* [Teks Dokumen]
»»

Kesejahteraan Guru Honorer Tak Kunjung Selesai



Oleh : Ilma Kurnia P, S.P (Pemerhati Generasi)

Baru saja tepat pada tanggal 25 November 2019 diperingati sebagai hHari Guru Nasional, tetapi sungguh menyedihkan meski sudah 25 tahun Indonesia memperingati Hari Guru Nasional, kesejahteraan guru masih menjadi isu nasional yang tidak kunjung terselesaikan, seperti yang disampaiakn oleh Wakil Ketua Umum DPP Partai Gerindra Fadli Zon. Dikutip dari hidayatullah.com (26/11/19) 
 Fadli Zon menyampaikan “Dalam naskah pidato Mendikbud untuk memperingati Hari Guru tahun ini, saya melihat, kesejahteraan guru juga belum menjadi perhatian utama. Dari teks pidato yang beredar di media, saya perhatikan Mendikbud lebih banyak memberikan “arahan” ketimbang “penghargaan” kepada para guru. Padahal, semangat utama peringatan Hari Guru bertujuan agar semua pihak, terutama pemerintah, untuk menghormati, mengapresiasi, dan meningkatkan kesejahteraan guru”. Diketahui, peringatan Hari Guru Nasional secara resmi dimulai sejak tahun 1994 melalui Keputusan Presiden Nomor 78 Tahun 1994. Menurut Fadli, kunci pendidikan terletak pada kualitas tenaga pengajar. Hanya saja, hingga saat ini, pemerintah belum secara serius mengatasi problem kesejahteraan guru, terutama guru honorer. Padahal, Indonesia saat ini bisa dikatakan mengalami darurat guru. Berdasarkan data Kemendikbud, guru PNS saat ini berjumlah 1,3 juta orang. Sementara kebutuhan guru se-Indonesia mencapai 2.1 juta. Angka ini akan semakin meningkat, mengingat pada tahun ini terdapat 52 ribu guru PNS akan pensiun.

««

* [Petunjuk Tugas] Salin ulang kata demi kata seluruh teks tentang kesejahteraan guru honorer di atas tanpa mengubah apa pun.

* [Butir data tersimpan]
»»

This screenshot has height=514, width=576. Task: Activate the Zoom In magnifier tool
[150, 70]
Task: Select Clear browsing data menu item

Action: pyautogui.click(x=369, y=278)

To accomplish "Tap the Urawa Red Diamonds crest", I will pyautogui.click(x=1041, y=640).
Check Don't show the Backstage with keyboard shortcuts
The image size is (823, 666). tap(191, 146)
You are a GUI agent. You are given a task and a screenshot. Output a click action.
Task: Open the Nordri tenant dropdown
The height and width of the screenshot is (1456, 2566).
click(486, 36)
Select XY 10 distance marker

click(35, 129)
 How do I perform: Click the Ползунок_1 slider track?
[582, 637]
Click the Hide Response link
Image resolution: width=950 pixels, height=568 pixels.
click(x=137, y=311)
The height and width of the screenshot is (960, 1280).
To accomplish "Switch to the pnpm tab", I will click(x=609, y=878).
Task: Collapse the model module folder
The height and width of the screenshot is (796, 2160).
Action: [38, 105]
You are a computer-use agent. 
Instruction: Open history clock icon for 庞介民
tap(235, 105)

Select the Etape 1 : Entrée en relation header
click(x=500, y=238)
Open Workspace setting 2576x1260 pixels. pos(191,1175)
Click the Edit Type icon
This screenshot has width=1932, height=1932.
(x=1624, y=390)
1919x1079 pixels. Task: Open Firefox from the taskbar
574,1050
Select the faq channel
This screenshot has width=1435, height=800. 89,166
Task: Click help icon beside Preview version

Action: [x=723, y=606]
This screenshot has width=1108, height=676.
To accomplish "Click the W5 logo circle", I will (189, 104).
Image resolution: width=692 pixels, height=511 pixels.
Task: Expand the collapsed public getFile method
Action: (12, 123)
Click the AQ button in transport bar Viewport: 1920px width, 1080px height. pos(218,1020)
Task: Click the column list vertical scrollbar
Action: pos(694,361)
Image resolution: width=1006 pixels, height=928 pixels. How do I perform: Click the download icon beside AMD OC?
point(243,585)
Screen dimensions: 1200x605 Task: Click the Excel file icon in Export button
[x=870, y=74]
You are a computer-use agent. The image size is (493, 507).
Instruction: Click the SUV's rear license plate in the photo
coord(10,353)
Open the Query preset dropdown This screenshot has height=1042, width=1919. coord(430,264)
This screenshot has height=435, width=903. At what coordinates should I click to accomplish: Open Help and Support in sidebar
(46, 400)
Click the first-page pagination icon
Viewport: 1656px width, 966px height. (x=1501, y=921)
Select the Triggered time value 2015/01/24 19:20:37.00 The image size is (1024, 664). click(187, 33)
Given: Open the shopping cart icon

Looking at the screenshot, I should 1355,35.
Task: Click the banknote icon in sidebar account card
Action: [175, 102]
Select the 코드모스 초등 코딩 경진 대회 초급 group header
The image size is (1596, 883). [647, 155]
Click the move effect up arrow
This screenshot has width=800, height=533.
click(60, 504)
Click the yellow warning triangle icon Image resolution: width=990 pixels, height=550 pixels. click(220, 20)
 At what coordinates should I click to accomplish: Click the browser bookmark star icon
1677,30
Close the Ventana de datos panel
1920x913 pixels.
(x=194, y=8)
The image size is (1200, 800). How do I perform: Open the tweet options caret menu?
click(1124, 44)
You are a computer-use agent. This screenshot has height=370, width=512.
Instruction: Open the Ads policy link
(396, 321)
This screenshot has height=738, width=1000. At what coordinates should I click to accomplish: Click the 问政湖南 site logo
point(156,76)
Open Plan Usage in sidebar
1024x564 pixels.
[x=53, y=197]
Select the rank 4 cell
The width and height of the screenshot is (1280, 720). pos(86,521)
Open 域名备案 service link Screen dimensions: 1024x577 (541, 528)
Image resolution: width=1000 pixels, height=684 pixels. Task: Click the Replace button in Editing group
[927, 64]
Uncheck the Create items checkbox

««

* [Jawaban Latihan]
Kesejahteraan Guru Honorer Tak Kunjung Selesai



Oleh : Ilma Kurnia P, S.P (Pemerhati Generasi)

Baru saja tepat pada tanggal 25 November 2019 diperingati sebagai hHari Guru Nasional, tetapi sungguh menyedihkan meski sudah 25 tahun Indonesia memperingati Hari Guru Nasional, kesejahteraan guru masih menjadi isu nasional yang tidak kunjung terselesaikan, seperti yang disampaiakn oleh Wakil Ketua Umum DPP Partai Gerindra Fadli Zon. Dikutip dari hidayatullah.com (26/11/19) 
 Fadli Zon menyampaikan “Dalam naskah pidato Mendikbud untuk memperingati Hari Guru tahun ini, saya melihat, kesejahteraan guru juga belum menjadi perhatian utama. Dari teks pidato yang beredar di media, saya perhatikan Mendikbud lebih banyak memberikan “arahan” ketimbang “penghargaan” kepada para guru. Padahal, semangat utama peringatan Hari Guru bertujuan agar semua pihak, terutama pemerintah, untuk menghormati, mengapresiasi, dan meningkatkan kesejahteraan guru”. Diketahui, peringatan Hari Guru Nasional secara resmi dimulai sejak tahun 1994 melalui Keputusan Presiden Nomor 78 Tahun 1994. Menurut Fadli, kunci pendidikan terletak pada kualitas tenaga pengajar. Hanya saja, hingga saat ini, pemerintah belum secara serius mengatasi problem kesejahteraan guru, terutama guru honorer. Padahal, Indonesia saat ini bisa dikatakan mengalami darurat guru. Berdasarkan data Kemendikbud, guru PNS saat ini berjumlah 1,3 juta orang. Sementara kebutuhan guru se-Indonesia mencapai 2.1 juta. Angka ini akan semakin meningkat, mengingat pada tahun ini terdapat 52 ribu guru PNS akan pensiun.